#### [Text to read]
-*-

How cute to see Gracie after a squirrel! What a long way she has came! :clap2: I'm so happy for you that she is healthy and happy!:clap2:


----------



## LuvCicero (Mar 31, 2008)

Now that little bugger is just TO cute.


----------



## Gracie's Mom (Sep 7, 2007)

Thanks for all of the sweet compliments. And you've guess it right - Grace is a little bugger. She is a handful - into everything some days. 

I love the stories about your havs chasing leaves and stuff!! Too funny!!! Like that is a real threat?!! LOL Hopefully Grace won't bug the squirrel's too much to the point they bite some day. That would be a vicious fight - Gracie thinks she is 'one tough dog' and probably try to take him on. (Still under 5 lbs.) Squirrels are tiny too, but they are truly wild!!! Kind of funny to think of . . . in a way, but the outcome sounds frightening!!!! A Leaf - now that is more my dream of a fight because I've seen what she can to a klynex.


----------



## Gracie's Mom (Sep 7, 2007)

irnfit said:


> That picture is too cute! I think mine would love a tree like that to chase the squirrels. We have one that taunts the dogs. He will run along the fence line. If he gets ahead of the dogs, he will dangle from it until they are just close enough, then he takes off running again. It must be his idea of a RLH. I even found him sitting on the front lawn with my cat.


Miichelle - Too funny!!! It sounds like the same squirrel as ours!!! They are just evil the way they torture our pup (& cats!!)


----------



## Paige (Sep 12, 2006)

That is just too cute.


----------



## Judy A (Jan 13, 2007)

Karen, those are great pictures!! You don't need a cat for a pet...you have Gracie! 
Squirrels and bunnies really drive Izzy nuts....she's like a rottweiler in a 7.5 lb Hav body! The heavy breathing, barking, growling, etc. is really pretty funny, and I almost hate telling her to stop all the racket....


----------



## siggie (Apr 19, 2008)

Haha! Go Gracie! It looks like her hind fet are on my invisible platform in the first photo.



Leeann said:


> LOL get those squirrles Gracie.
> 
> My two are like Kimberly's they could care less about the squirrles or birds but if a leaf blows across the yard it will get killed. Oh and dont move or putting anything out of place because Riley is sure to let it know it does not belong there.


I wondered if Toby's obsession with leaves was normal. Some hope! 
He likes the driest leaves best. It's the only outlet for shredding impulses he has though. Well... that and his toys. He tears off anything sticking out (ears, tongues, noses, etc) then pulls out all the stuffing and wears it like Santa's beard.


----------



## nelsongang (Jun 25, 2008)

Those are the most adorable shots. Havs sure do have determination!!


----------



## rockluvr (Oct 9, 2007)

Love the pictures of Gracie climbing the tree. You go girl! That's YOUR yard! :croc:


----------



## michi715 (Apr 8, 2008)

LOL that's too cute! Yay Gracie!


----------



## Sissygirl (Aug 8, 2007)

That is just way toooo cute!!


----------

-*-

#### [Data section]
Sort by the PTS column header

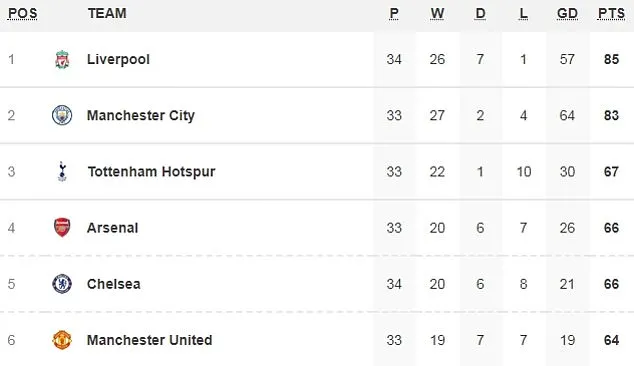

-*-

#### [Job]
Reproduce the forum thread about Gracie chasing a squirrel, starting with "How cute to" and going on through "just TO cute.".

#### [Exercise solution]
How cute to see Gracie after a squirrel! What a long way she has came! :clap2: I'm so happy for you that she is healthy and happy!:clap2:


----------



## LuvCicero (Mar 31, 2008)

Now that little bugger is just TO cute.